La vacunación fue un factor importante para que la infección deje de ser la causa principal de la mortalidad materna. A partir del segundo semestre del 2021, el coronavirus se convirtió en la tercera causa de muertes en este grupo. Sin embargo, esta disminución de casos de Covid-19 no representó un descenso en la mortalidad materna a nivel nacional.

Un aspecto importante asociado a la mortalidad materna es el [bajo] uso de métodos modernos de planificación familiar. En el Perú, sólo el 55% hace uso de estos métodos, cifra que va por debajo del promedio regional en América Latina, que es de 69%”, alertó el analista de la ONU en Perú.

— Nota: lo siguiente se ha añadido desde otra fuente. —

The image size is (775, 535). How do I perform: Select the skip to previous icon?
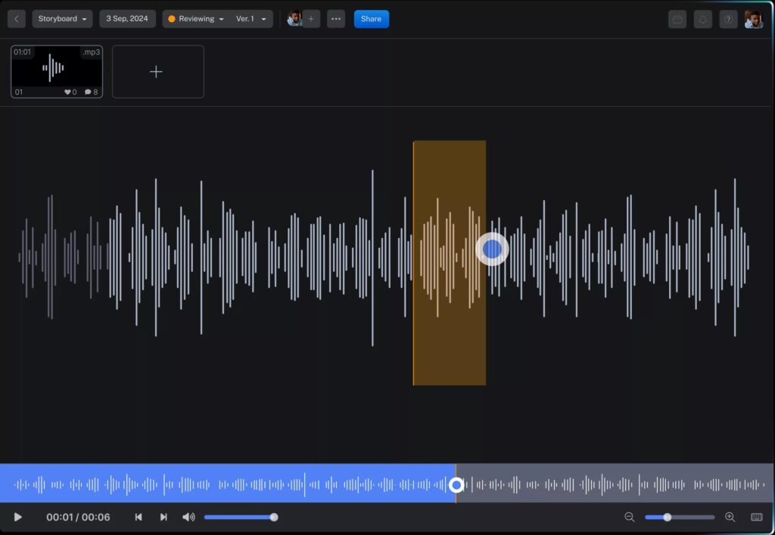coord(139,517)
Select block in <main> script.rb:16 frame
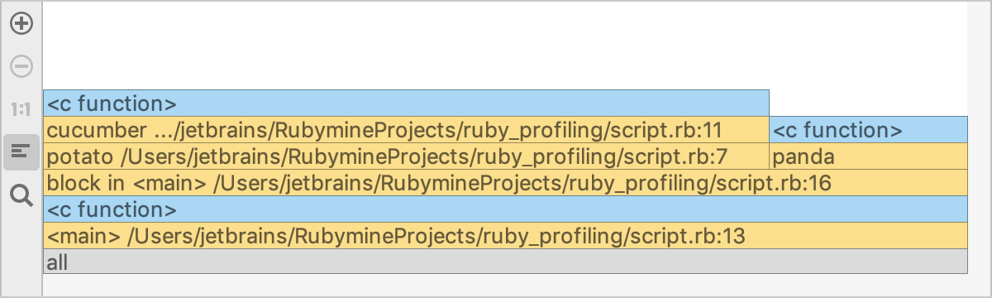Image resolution: width=992 pixels, height=298 pixels. (505, 183)

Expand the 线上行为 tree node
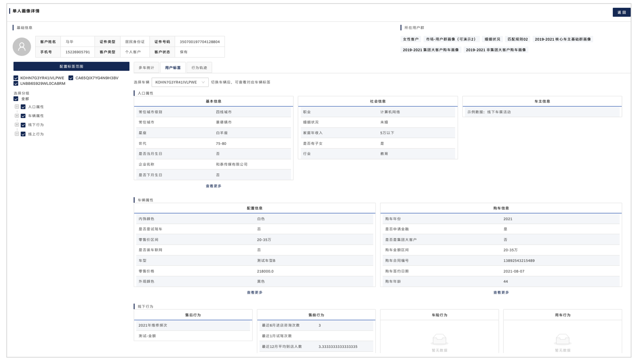(17, 134)
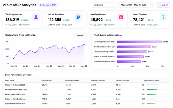Click the Meetings Booked calendar icon
This screenshot has width=173, height=108.
121,17
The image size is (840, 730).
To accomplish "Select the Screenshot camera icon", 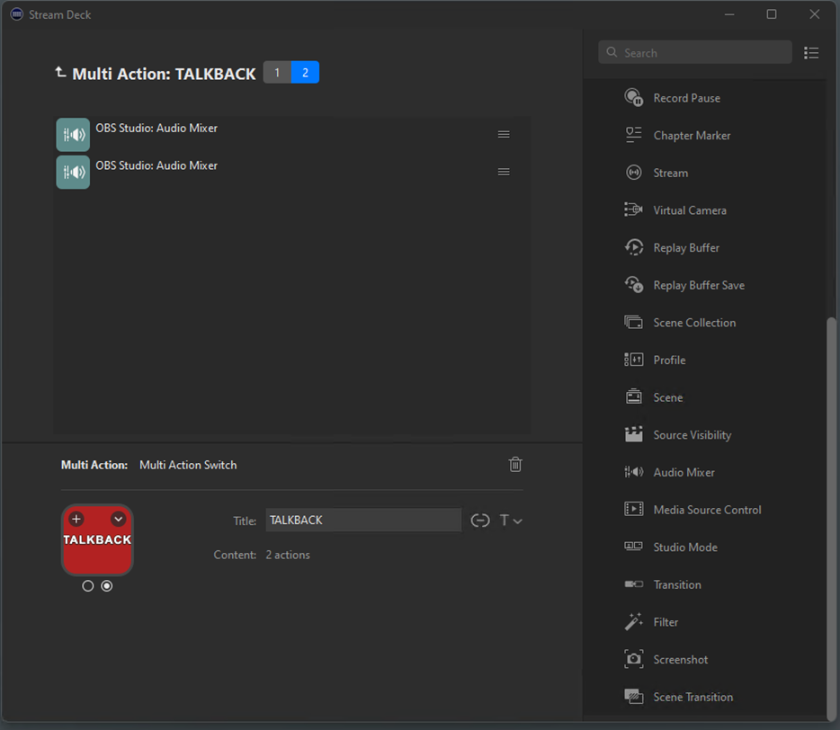I will [x=633, y=660].
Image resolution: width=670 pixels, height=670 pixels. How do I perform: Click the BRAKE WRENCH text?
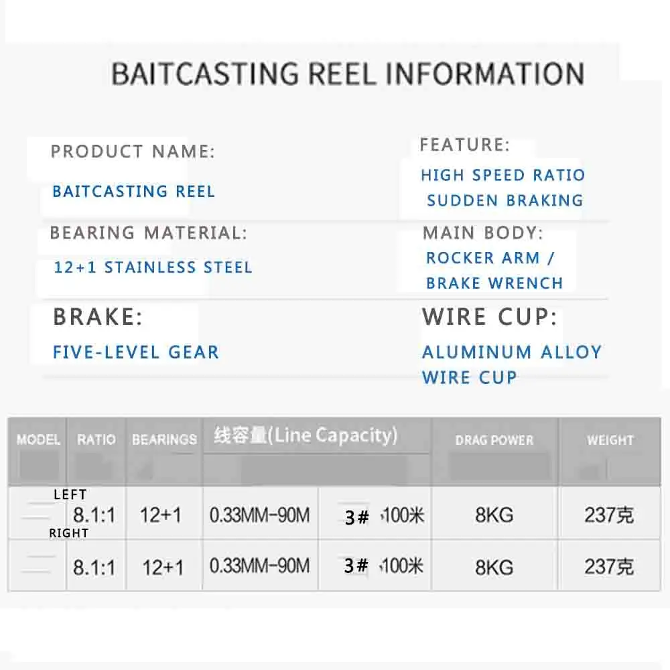click(x=494, y=283)
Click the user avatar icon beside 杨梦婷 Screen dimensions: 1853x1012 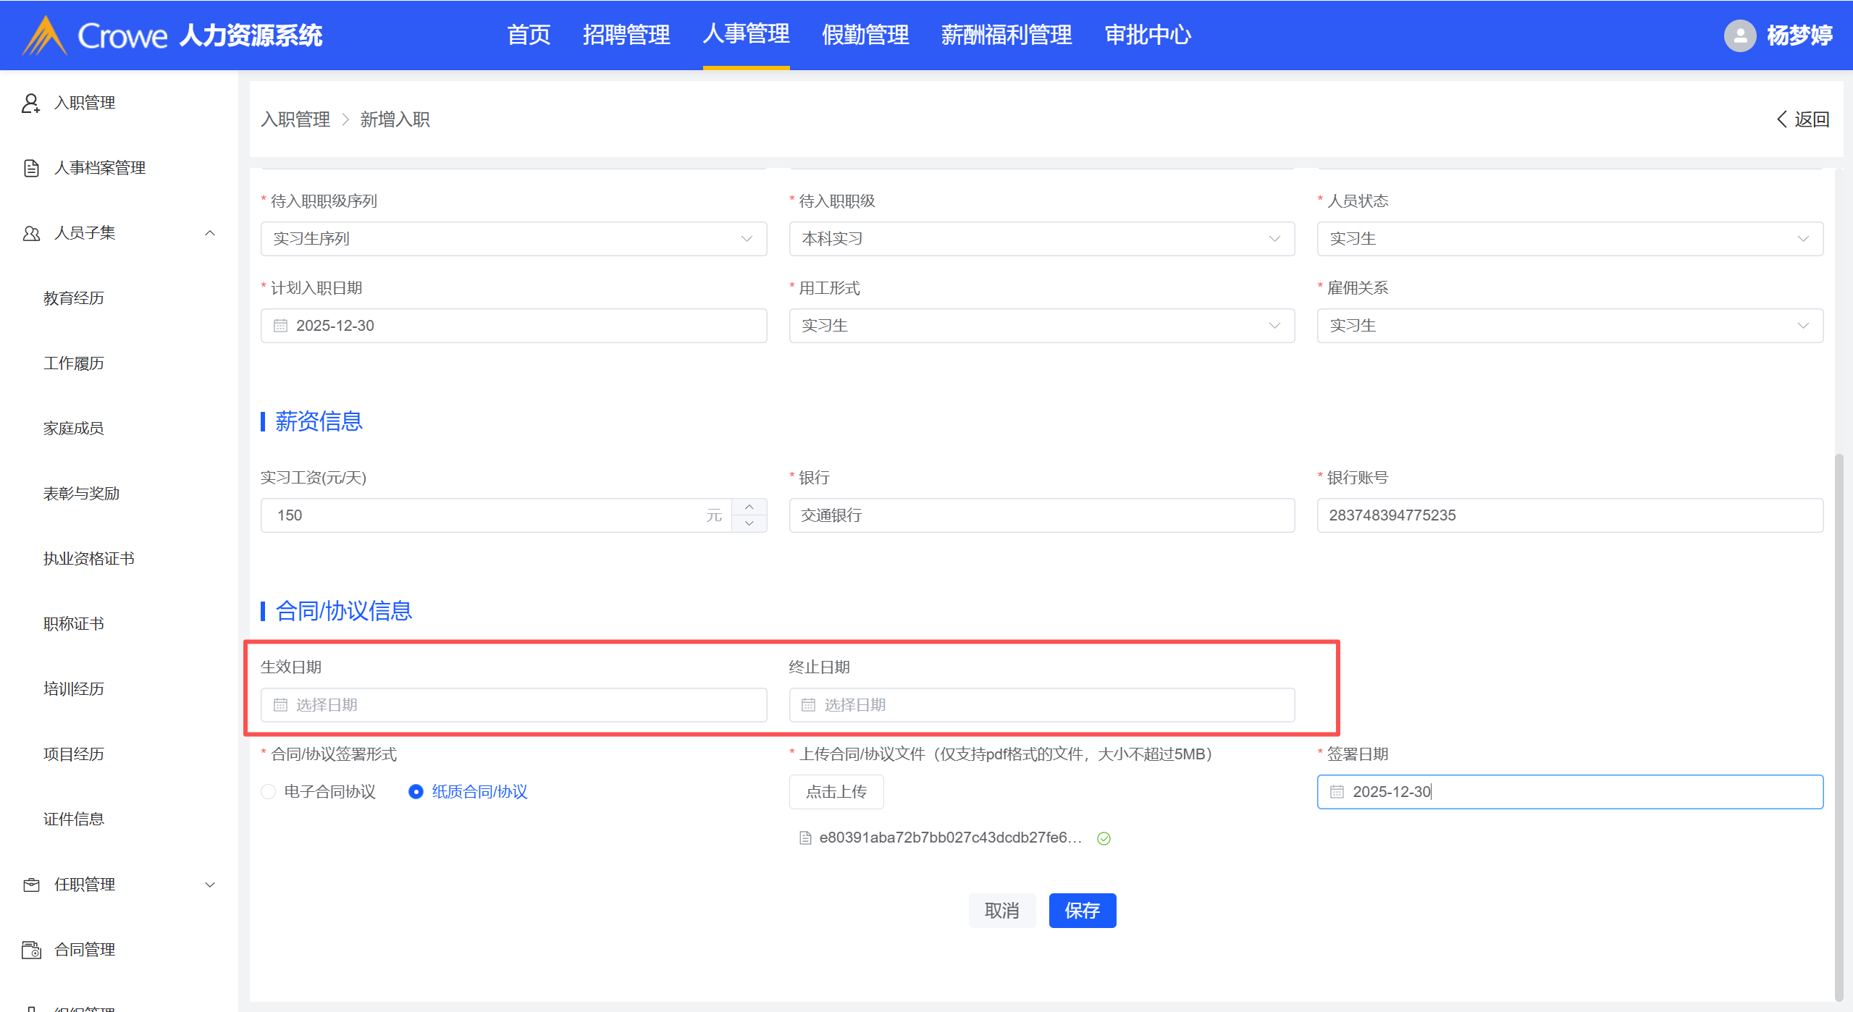coord(1739,35)
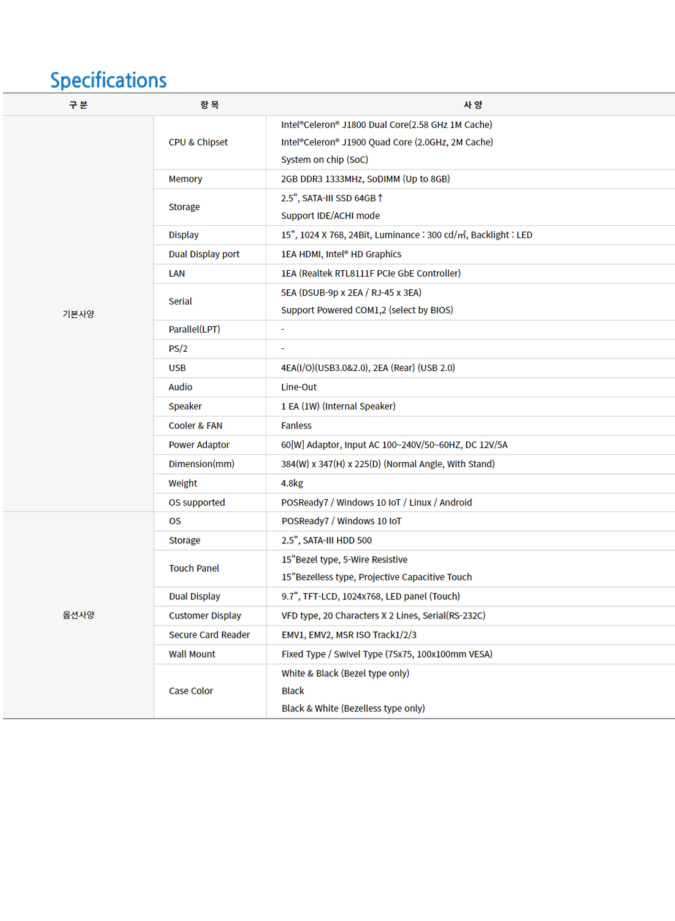This screenshot has height=921, width=675.
Task: Select the Realtek RTL8111F LAN value
Action: pos(371,273)

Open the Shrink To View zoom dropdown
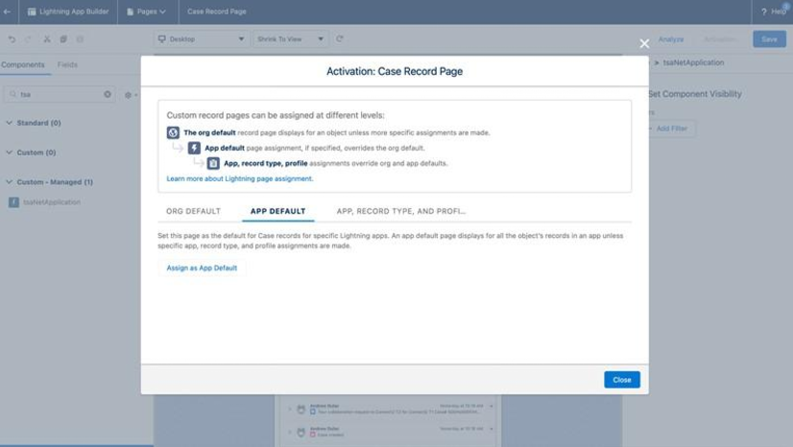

Agregó además que la mortalidad materna está territorialmente localizada. “La región nor-oriental del Perú y Puno, en el sur andino, son las regiones que presentan los mayores niveles de mortalidad materna”.

Existe una correlación alta entre el bajo uso de métodos de planificación familiar con los altos niveles de mortalidad materna en Amazonas, Ucayali, Madre de Dios, Piura y Huánuco.

Mendoza sugiere aprovechar la data sobre las regiones para formular e implementar planes de contingencia y actividades estratégicas para revertir esta situación mediante el trabajo en brigadas con promotores, agentes de salud y las municipalidades. “Ya hemos visto que, a inicios del milenio, trabajando a través de lineamientos y objetivos, se logró prevenir un mayor número de estas tragedias”, finalizó.